====== Input data

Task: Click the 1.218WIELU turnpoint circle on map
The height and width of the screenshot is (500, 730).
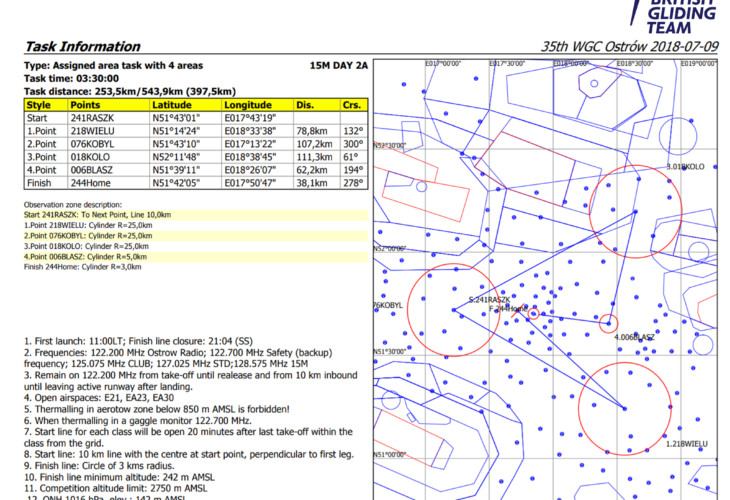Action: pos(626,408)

============
====== Input data

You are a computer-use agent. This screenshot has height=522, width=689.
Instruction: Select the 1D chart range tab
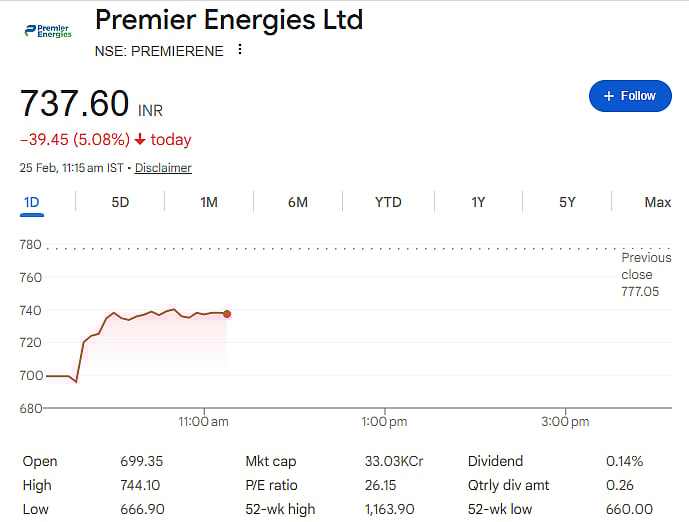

============

* _Aim of the task_: Please, from the entries above, set down exactly the lines from the one containing "You are a computer-use" through the one containing "Instruction: Select the 1D chart range tab", and only those.

* _Answer for this exercise_:
You are a computer-use agent. This screenshot has height=522, width=689.
Instruction: Select the 1D chart range tab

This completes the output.